In Latin American media, the tragedy of the opioid crisis and fentanyl in the United States is understood through such headlines: “Lives Interrupted by Fentanyl: What Hurts the Most Is Waking Up and Needing a Dose.” “Fentanyl: Ecuador and Neighboring Countries on the Radar of Cartels of the Feared Drug.” “Fentanyl, the Other Epidemic Advancing From China and Cannot Be Eradicated.” And most recently: “The 5 Devastating Consequences of Fentanyl, the Drug That Caused Robert De Niro’s Grandson’s Death.

The alarming facts about fentanyl are repeated over and over again: its potency 50 times stronger than heroin and 100 times stronger than morphine, its more accessible price and higher level of dependency that make it more profitable than other substances, and its staggering mortality rate that has already caused more deaths than the Vietnam and Iraq wars combined. Against this backdrop, United States Secretary of State Antony Blinken brought together representatives from 84 countries to tell them: “If we don’t act together with fierce urgency, more communities around the world will bear the catastrophic costs.”

The fear of fentanyl in Latin America is not unwarranted; however, the despite regional proximity, the region’s drug markets seem very different to North America.
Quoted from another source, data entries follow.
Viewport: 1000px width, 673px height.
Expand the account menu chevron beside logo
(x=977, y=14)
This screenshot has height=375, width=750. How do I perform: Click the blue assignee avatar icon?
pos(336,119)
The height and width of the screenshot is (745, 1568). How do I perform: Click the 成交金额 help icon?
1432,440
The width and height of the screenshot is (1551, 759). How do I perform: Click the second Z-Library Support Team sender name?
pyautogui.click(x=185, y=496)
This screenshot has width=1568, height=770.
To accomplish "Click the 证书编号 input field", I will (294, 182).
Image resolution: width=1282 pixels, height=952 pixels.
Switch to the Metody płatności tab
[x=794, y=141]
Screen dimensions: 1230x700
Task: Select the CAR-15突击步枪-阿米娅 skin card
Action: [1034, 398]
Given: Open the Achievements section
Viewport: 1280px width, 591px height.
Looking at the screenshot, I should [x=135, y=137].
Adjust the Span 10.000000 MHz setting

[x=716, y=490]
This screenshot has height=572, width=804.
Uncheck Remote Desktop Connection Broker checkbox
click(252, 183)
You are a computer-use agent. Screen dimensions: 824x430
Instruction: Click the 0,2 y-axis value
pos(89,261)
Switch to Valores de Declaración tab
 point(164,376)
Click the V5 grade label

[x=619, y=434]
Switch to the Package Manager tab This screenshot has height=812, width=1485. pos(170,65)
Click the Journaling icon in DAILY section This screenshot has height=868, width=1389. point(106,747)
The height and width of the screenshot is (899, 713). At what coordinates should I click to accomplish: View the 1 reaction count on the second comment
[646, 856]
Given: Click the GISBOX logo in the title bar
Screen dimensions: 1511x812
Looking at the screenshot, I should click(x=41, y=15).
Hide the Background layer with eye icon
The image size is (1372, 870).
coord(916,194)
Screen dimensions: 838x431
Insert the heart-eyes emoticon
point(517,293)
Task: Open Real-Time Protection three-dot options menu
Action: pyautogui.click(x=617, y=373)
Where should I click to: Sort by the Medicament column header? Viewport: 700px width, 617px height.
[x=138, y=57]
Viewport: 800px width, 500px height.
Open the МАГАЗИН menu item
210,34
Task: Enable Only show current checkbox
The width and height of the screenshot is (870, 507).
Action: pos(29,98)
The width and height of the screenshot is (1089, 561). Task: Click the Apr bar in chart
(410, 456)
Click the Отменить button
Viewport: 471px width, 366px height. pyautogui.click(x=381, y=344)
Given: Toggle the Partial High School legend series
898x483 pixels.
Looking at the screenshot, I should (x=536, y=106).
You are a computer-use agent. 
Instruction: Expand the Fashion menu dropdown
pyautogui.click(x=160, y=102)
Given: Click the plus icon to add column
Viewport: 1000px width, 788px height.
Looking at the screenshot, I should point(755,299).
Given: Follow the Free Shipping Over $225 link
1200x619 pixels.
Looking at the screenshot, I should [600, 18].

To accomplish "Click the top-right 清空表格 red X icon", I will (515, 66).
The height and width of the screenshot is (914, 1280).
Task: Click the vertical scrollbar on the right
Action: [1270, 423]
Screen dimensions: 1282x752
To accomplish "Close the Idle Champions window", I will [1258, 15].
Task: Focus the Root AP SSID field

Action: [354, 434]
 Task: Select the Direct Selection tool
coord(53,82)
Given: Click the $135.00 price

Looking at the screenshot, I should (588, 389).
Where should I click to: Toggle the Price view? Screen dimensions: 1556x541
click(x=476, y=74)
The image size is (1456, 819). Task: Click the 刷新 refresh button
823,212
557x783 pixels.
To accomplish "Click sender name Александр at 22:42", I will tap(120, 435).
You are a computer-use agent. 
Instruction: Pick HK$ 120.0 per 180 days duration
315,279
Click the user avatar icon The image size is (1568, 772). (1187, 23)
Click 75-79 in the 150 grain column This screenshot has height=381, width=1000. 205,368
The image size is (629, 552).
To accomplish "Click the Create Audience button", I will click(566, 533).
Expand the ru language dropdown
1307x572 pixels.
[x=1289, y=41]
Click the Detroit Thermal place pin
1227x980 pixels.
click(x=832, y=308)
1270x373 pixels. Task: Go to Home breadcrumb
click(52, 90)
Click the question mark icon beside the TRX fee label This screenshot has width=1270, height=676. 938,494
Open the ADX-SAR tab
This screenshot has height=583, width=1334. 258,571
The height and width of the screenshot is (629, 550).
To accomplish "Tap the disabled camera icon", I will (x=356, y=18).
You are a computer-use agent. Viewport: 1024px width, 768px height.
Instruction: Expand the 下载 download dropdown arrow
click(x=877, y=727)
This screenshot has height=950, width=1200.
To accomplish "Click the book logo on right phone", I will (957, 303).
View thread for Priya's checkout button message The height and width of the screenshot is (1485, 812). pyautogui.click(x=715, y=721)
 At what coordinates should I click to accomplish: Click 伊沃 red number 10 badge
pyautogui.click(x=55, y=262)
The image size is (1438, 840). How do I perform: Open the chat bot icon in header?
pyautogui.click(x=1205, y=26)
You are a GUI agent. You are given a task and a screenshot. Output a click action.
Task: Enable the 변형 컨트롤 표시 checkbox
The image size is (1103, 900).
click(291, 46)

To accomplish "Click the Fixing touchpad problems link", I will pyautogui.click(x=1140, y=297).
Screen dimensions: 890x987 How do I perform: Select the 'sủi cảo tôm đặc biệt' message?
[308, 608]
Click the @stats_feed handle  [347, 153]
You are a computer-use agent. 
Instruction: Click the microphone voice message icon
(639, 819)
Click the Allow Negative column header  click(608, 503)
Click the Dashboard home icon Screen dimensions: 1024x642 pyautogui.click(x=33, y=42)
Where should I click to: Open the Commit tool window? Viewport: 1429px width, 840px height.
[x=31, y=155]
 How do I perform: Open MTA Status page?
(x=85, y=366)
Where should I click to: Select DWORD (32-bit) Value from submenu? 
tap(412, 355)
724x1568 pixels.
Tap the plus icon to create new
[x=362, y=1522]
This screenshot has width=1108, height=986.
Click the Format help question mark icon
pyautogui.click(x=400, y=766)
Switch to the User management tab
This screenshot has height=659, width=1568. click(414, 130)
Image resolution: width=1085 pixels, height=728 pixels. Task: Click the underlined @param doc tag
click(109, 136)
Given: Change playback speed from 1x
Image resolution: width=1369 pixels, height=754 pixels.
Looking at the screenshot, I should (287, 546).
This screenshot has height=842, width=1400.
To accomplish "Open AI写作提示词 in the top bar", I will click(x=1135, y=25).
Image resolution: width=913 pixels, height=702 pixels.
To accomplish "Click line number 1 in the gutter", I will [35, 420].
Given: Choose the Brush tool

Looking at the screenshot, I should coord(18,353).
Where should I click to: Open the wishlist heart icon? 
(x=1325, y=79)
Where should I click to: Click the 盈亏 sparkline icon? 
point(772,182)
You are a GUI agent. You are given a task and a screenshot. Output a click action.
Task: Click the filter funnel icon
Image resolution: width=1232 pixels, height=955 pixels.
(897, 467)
According to the United Nations Office on Drugs and Crime (UNODC), while there has been a significant global increase in the non-medical use of opioids and the number of overdose-related deaths, the crisis is not universal. “The crisis is actually multi-faceted in nature and its characteristics diverge sharply in different geographical regions,” explains the organization in a 2020 report.

The story of fentanyl in the United States is already well-known: the misconduct of pharmaceutical company Purdue Pharma, which concealed the high addiction risks of its medication OxyContin; the push for excessive prescription rates; the subsequent tightening on opioid prescribing when the evidence emerged, leaving people without access to a substance they had become dependent on; and the inevitable rise of a massive market for cheaper illegal synthetic opioids like fentanyl and other analogues.

The nature of the opioid crisis in North America is largely driven by high rates of non-medical opioid consumption and the adulteration or substitution, to reduce costs, of illicit supplies of heroin and diverted pharmaceutical opioids with fentanyl, fentanyl analogues, and other synthetic opioids. Unlike legal fentanyl that comes in pills or ampoules with specific doses for medical use, illegal fentanyl is produced with no controls, clear dosage or strength, and sometimes found mixed in other substances. Due to its high potency, the slightest difference in the quantity used can mean the difference between life and death.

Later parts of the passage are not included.